Pourtant, la peur humaine de mourir et de disparaître est très présente. « Je suis Ahmed et j’ai peur de mourir et de devenir un numéro avant d’avoir terminé ce que j’ai à écrire ». C’est ainsi que se termine la première entrée de Daybreak, tirée du journal d’Ahmed Mortajay le 13 octobre. Avec seulement 387 mots, sa contribution est à peine plus que ce que pourrait contenir un « message dans une bouteille » jeté dans une mer immense. Il reprend le cri des habitant·es de Gaza avant le génocide — « Nous ne sommes pas des numéros » — leur tentative de briser l’apathie du monde face au siège étouffant qu’Israël a infligé aux habitant·es de Gaza après 2006 et qui a précédé l’attaque du Hamas le 7 octobre.
La peur de se dissoudre dans un numéro est récurrente. « Si la prochaine bombe est pour moi », écrit Heba Almaqadma, « je serai un numéro à ajouter au nombre de personnes tuées dans le génocide — et alors je serai oubliée. » Un ancien « Genocide Joe » — Joseph Staline — aurait compris, lui qui disait qu’un·e seul·e mort est une tragédie, tandis qu’un million n’est qu’une statistique.

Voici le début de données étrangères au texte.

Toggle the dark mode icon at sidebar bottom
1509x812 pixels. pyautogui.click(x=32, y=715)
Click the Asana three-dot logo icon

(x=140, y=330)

Combien d’Américain·es liront Daybreak in Gaza ? Combien s’autoriseront à voir que l’opération « Iron Sword » n’est pas un simple accès de violence ? C’est la finalité d’Israël : détruire tout vestige de la Palestine. Peu importe qu’il devienne un État paria. L’éradication de la « tribu » palestinienne a toujours été la vision du prophète le plus vénéré des colons, le rabbin-politicien Meir Kahane. Pour lui, devenir un État paria était un prix acceptable à payer — et même un insigne du peuple élu de Dieu.
Hiba Abu Nada, de Khan Younis, était également prophète lorsqu’elle a écrit dans son journal : « Devant Dieu, à Gaza, nous sommes soit des martyr·es, soit des témoins de la libération, et nous attendons tous·tes de savoir où nous tomberons. Nous attendons tous·tes, ô Dieu. Ton vœu est vrai ».
Ce soir-là, une frappe aérienne israélienne l’a tuée avec sa famille.
Deux jours plus tôt, elle avait écrit : « Si nous mourons, sachez que nous sommes volontaires et inébranlables, et dites de nous que nous sommes un peuple qui a des droits légitimes ». Daybreak in Gaza a livré son testament.
Toutes ces voix s’élèvent, certaines dans le ciel comme des cerfs-volants enflammés, des planeurs inarrêtables ou un essaim d’abeilles, d’autres plutôt comme des tortues déterminées, nageant sur des sables arides, surmontant tous les obstacles, donnant naissance à la génération suivante.
Steve France est journaliste et avocat (aujourd’hui à la retraite), il vit dans la région de Washington. Militant pour les droits des Palestinien·nes, il est affilié au réseau Palestine-Israël de l’Episcopal Peace Fellowship et à d’autres groupes chrétiens de solidarité avec les Palestinien·nes.